Credits: Stan Libuda

As right-hand drive vehicles, the cars are built strictly in accordance with the regulations of Spedeworth Motorsports in England and can be driven both in the Netherlands and on the island.

Cooperation makes sense

This cooperation enables large grids and also gives drivers from the European mainland the chance to participate in major races in the UK. These include the World Championship in Ipswich in July and the National Championship, which is held in the Hednesford Hills near Birmingham in August.

In 2019 there were already several demo races of the Continental Stock Rods at the Midland Circuit Lelystad, as the class wanted to take off in 2020. Due to the coronavirus pandemic motorsport in the Netherlands has been suspended until September 1.

A story of success: the 2.0 Hotrods

The 2.0 Hotrods show how fruitful the exchange with the island can be. This class has also been added to the race calendar in 2014 in accordance with Spedeworth’s regulations to allow an exchange between the Netherlands and Great Britain.

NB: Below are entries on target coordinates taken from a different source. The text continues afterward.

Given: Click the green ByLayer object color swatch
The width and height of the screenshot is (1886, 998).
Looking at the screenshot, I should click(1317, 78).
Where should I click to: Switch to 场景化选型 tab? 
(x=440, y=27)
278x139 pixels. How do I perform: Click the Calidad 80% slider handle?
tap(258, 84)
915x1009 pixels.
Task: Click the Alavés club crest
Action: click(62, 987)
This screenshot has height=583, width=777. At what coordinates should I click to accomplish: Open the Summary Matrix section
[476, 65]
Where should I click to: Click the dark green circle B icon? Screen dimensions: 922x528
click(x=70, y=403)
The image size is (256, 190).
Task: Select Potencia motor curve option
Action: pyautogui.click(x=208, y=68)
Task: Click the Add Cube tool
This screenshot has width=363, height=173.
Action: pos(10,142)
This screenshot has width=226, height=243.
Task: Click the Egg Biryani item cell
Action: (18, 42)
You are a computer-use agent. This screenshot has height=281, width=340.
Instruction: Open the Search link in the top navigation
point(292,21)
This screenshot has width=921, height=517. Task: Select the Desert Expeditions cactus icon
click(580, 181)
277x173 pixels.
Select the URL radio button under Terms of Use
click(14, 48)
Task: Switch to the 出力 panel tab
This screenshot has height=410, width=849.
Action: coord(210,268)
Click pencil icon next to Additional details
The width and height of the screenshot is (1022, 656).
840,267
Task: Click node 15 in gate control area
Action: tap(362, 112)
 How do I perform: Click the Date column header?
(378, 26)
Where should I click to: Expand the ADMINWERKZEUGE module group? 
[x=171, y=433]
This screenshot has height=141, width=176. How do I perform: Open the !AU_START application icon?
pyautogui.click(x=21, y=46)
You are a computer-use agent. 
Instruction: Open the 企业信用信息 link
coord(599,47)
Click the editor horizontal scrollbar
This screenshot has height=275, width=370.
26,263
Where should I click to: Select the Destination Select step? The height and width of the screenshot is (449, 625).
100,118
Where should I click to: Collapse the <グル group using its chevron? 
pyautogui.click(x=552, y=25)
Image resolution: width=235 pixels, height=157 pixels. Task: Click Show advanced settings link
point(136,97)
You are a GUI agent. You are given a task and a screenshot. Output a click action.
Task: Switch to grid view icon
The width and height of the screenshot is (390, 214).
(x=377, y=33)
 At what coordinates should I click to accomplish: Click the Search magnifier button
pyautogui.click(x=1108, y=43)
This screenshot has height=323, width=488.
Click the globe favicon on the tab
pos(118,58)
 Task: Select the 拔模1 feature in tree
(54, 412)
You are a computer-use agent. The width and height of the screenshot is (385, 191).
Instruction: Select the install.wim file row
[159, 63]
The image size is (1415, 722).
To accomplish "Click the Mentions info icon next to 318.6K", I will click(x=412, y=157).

The result: in 2020, around 25 cars from Germany and the Netherlands were entered. By 2019 the class was already providing great races. For the Speedweekend in Ter Apel in September, an additional 15 drivers from the UK showed up, providing a very large grid. Similarly, the teams from the mainland also like to go to England.

Everyone involved hopes that normality will soon return, so that the Continental Stock Rods class can also be seen on the European mainland. The success of the 2.0 Hotrods could also become a reality in this class in the same way, because the Stock Rods are very popular in the Netherlands and Germany. Many current Autospeedway drivers have started their career in this class.